### Exercise goal:
Copy the passage of the Supreme Court dissent below word for word, between "Justice Kennedy, with" and "point, I disagree.", inclusive.

### Source excerpt:
SUPREME COURT OF THE UNITED STATES


No. 03—9685

ROBERT JOHNSON, Jr., PETITIONER v. UNITED
STATES

ON WRIT OF CERTIORARI TO THE UNITED STATES COURT OF
APPEALS FOR THE ELEVENTH CIRCUIT

[April 4, 2005]

Justice Kennedy, with whom Justice Stevens, Justice Scalia and Justice Ginsburg join, dissenting.

The Court took this case to determine whether a vacatur is a “fact,” as that term is used in 28 U.S.C. § 2255 ¶6(4), thus commencing the statute’s 1-year limitations period. The question divides the Courts of Appeals. Today the Court holds that the order of vacatur is the fact that begins the limitations period. On that point, I agree. Surprisingly, however, the Court proceeds to announce a second requirement of its own design: In order to obtain relief under §2255, ¶6(4), petitioner must show he used due diligence in seeking the vacatur itself. On this point, I disagree.

In my view the Court’s new rule of prevacatur diligence is inconsistent with the statutory language; is unnecessary since States are quite capable of protecting themselves against undue delay in commencing state proceedings to vacate prior judgments; introduces an imprecise and incongruous deadline into the federal criminal process; is of sufficient uncertainty that it will require further litigation before its operation is understood; and, last but not least, drains scarce defense resources away from the prisoner’s federal criminal case in some of its most critical stages. For these reasons, I submit my respectful dissent.

I

The question on which we granted certiorari is this: “When a federal court bases an enhanced sentence on a vacated state conviction, is the vacatur of the state conviction a ‘fact’ supporting a prisoner’s 28 U.S.C. § 2255 claim requiring reduction of the prisoner’s sentence?” Pet. for Cert. i. In a change from the position it took in the Court of Appeals, the Government in its brief to this Court and again at oral argument all but conceded that the vacatur is a fact supporting a claim. See Brief for United States 33; Tr. of Oral Arg. 13. Seeking a new rationale to imprison petitioner for an additional eight years on the basis of a prior Georgia conviction all of us know to be void, the Government defends the Court of Appeals’ judgment on an alternative ground: Federal law requires diligence on the part of the defendant not only in bringing the vacatur to the attention of the federal court but also in commencing state proceedings to obtain the vacatur in the first place. According to the Government, petitioner’s diligence should be measured from the time a petitioner could have obtained a vacatur, i.e., as soon as the legal basis for vacatur existed. See Brief for United States 32—34. Although the Court adopts the Government’s argument in part, it comes up with a date of its own choosing from which to measure a petitioner’s diligence.

### Given data:
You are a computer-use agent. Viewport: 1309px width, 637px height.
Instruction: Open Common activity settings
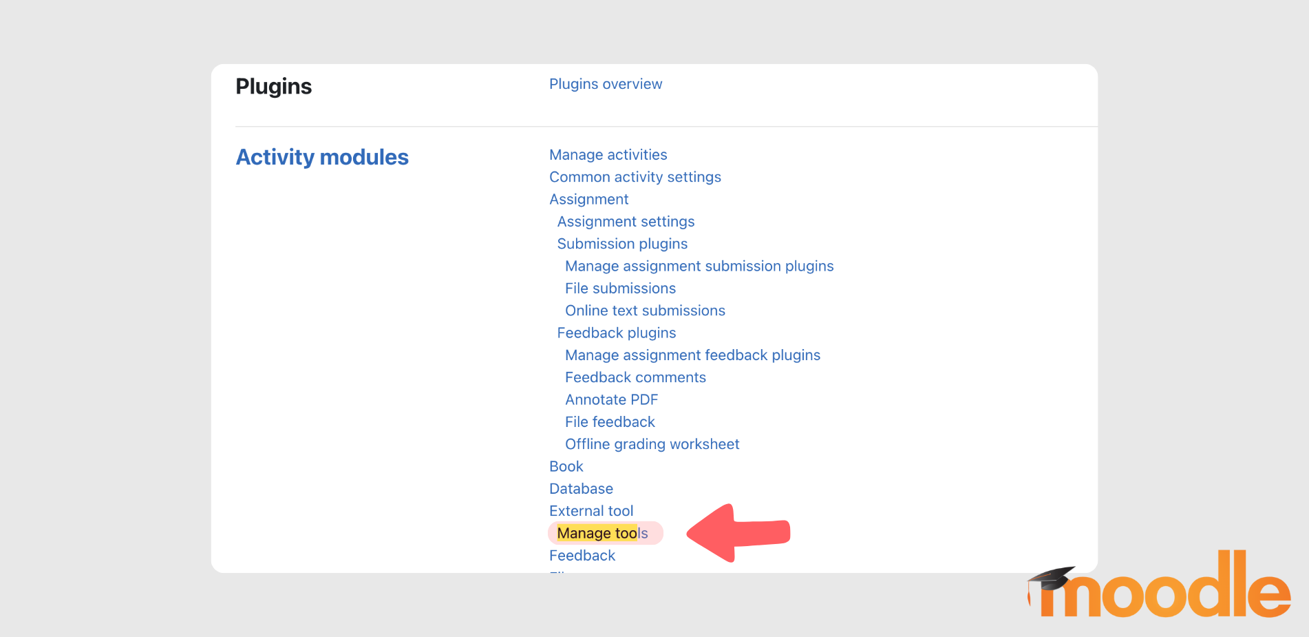click(635, 177)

### Task response:
Justice Kennedy, with whom Justice Stevens, Justice Scalia and Justice Ginsburg join, dissenting.

The Court took this case to determine whether a vacatur is a “fact,” as that term is used in 28 U.S.C. § 2255 ¶6(4), thus commencing the statute’s 1-year limitations period. The question divides the Courts of Appeals. Today the Court holds that the order of vacatur is the fact that begins the limitations period. On that point, I agree. Surprisingly, however, the Court proceeds to announce a second requirement of its own design: In order to obtain relief under §2255, ¶6(4), petitioner must show he used due diligence in seeking the vacatur itself. On this point, I disagree.